Adjust comment discard method in get_corpus()

PyThaiNLP · Dec 6, 2023 · f8ccc3a · f8ccc3a
1 parent 276be53
commit f8ccc3a
Showing 1 changed file with 42 additions and 12 deletions.
diff --git a/pythainlp/corpus/core.py b/pythainlp/corpus/core.py
@@ -72,7 +72,7 @@ def path_pythainlp_corpus(filename: str) -> str:
 
 def get_corpus(filename: str,
                as_is: bool = False,
-               discard_comments: bool = False
+               comments: bool = True
                ) -> Union[frozenset, list]:
     """
     Read corpus data from file and return a frozenset or a list.

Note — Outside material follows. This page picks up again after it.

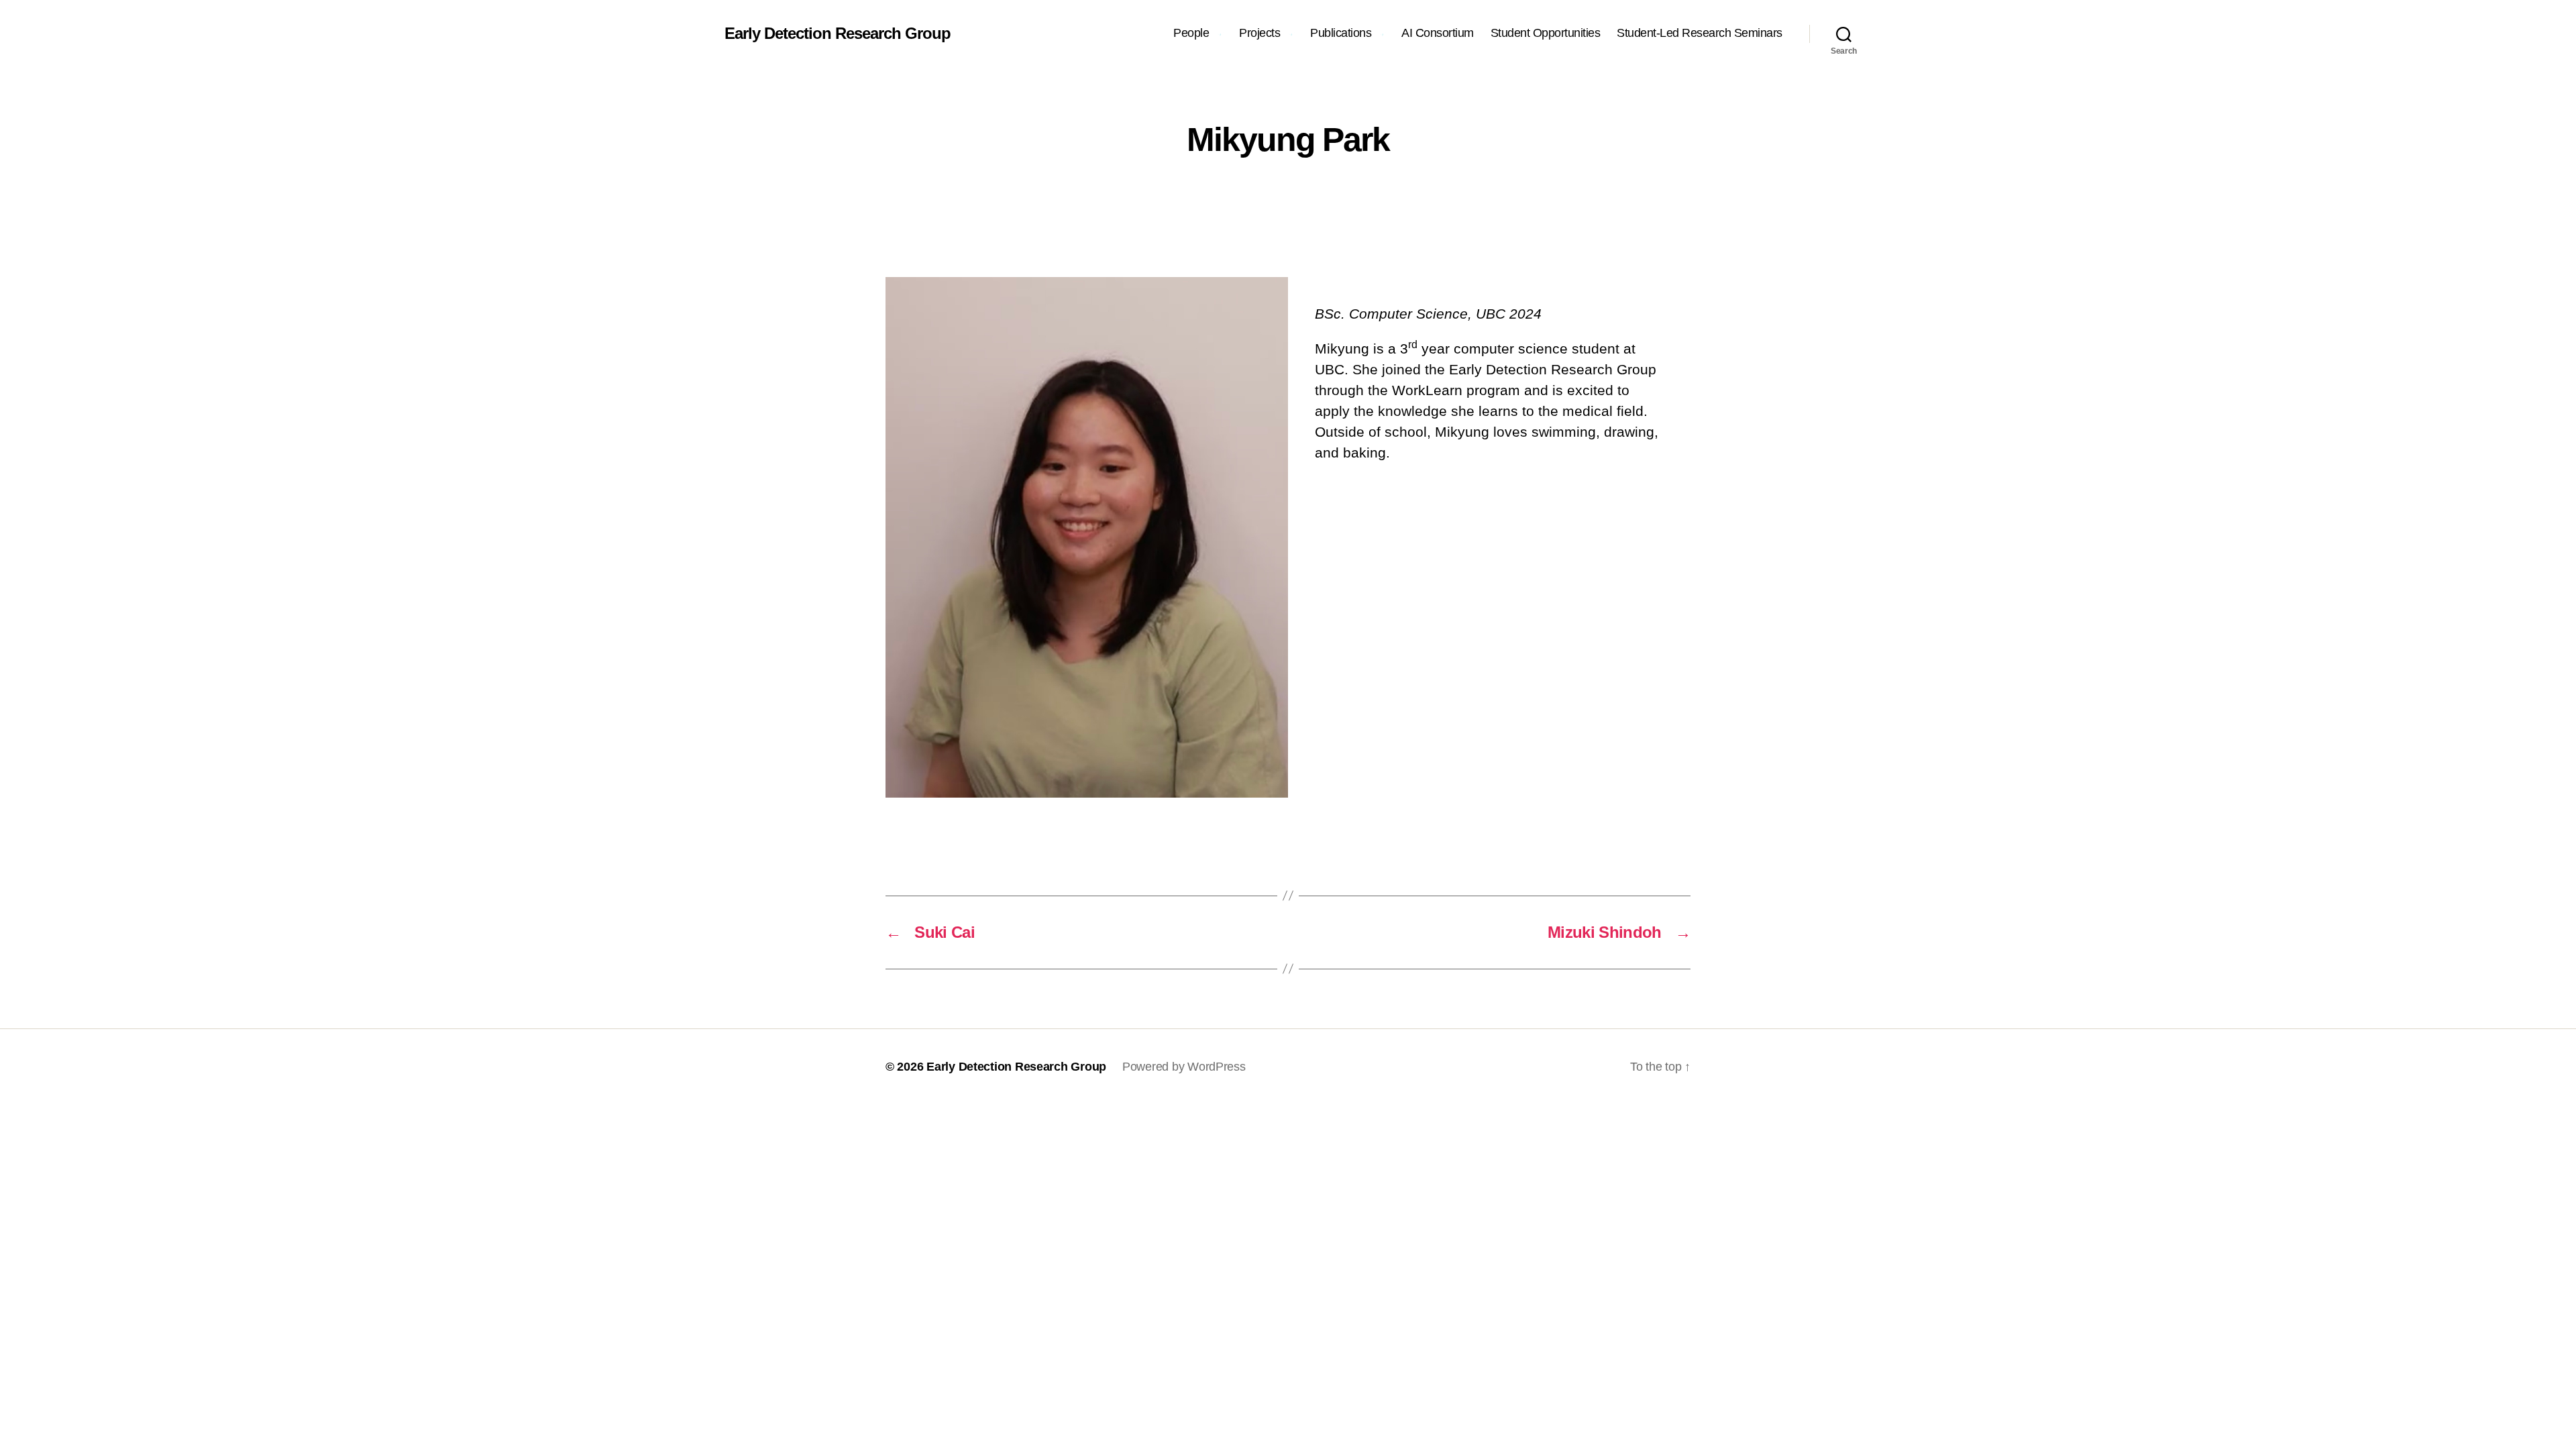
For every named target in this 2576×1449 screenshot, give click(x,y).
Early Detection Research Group (837, 33)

@@ -85,10 +85,12 @@ def get_corpus(filename: str,
     If as_is is True, a list will be return, with no modifications
     in member values and their orders.
 
+    If comments is False, any text at any position after the character
+    '#' in each line will be discarded.
 
     :param str filename: filename of the corpus to be read
-    :param bool as_is: output as the list like read from file
-    :param bool discard_comments: discard comments (`#`) from :class:`frozenset` or :class:`list`
+    :param bool as_is: no modification to the text, and return a list
+    :param bool comments: keep comments (starting with a character `#`)
 
     :return: :class:`frozenset` or :class:`list` consisting of lines in the file
     :rtype: :class:`frozenset` or :class:`list`
@@ -98,33 +100,61 @@ def get_corpus(filename: str,
 
         from pythainlp.corpus import get_corpus
 
-        get_corpus('negations_th.txt')
+        # input file (negations_th.txt):
+        # แต่
+        # ไม่
+
+        get_corpus("negations_th.txt")
         # output:
         # frozenset({'แต่', 'ไม่'})
 
-        get_corpus('ttc_freq.txt')
+        get_corpus("negations_th.txt", as_is=True)
+        # output:
+        # ['แต่', 'ไม่']
+
+        # input file (ttc_freq.txt):
+        # ตัวบท<tab>10
+        # โดยนัยนี้<tab>1
+
+        get_corpus("ttc_freq.txt")
         # output:
         # frozenset({'โดยนัยนี้\\t1',
         #    'ตัวบท\\t10',
-        #    'หยิบยื่น\\t3',
         #     ...})
+
+        # input file (icubrk_th.txt):
+        # # Thai Dictionary for ICU BreakIterator
+        # กก
+        # กกขนาก
+
+        get_corpus("icubrk_th.txt")
+        # output:
+        # frozenset({'กกขนาก',
+        #     '# Thai Dictionary for ICU BreakIterator',
+        #     'กก',
+        #     ...})
+
+        get_corpus("icubrk_th.txt", comments=False)
+        # output:
+        # frozenset({'กกขนาก',
+        #     'กก',
+        #     ...})
+
     """
     path = path_pythainlp_corpus(filename)
     lines = []
     with open(path, "r", encoding="utf-8-sig") as fh:
         lines = fh.read().splitlines()
 
+    if not comments:
+        # take only text before character '#'
+        lines = [line.split("#", 1)[0] for line in lines]
+
     if as_is:
         return lines
 
     lines = [line.strip() for line in lines]
 
-    # remove license since some are included in the returned corpus
-    lines = [word for word in lines if 'SPDX' not in word]
-
-    if discard_comments:
-        lines = [word for word in lines if '#' not in word]
-
     return frozenset(filter(None, lines))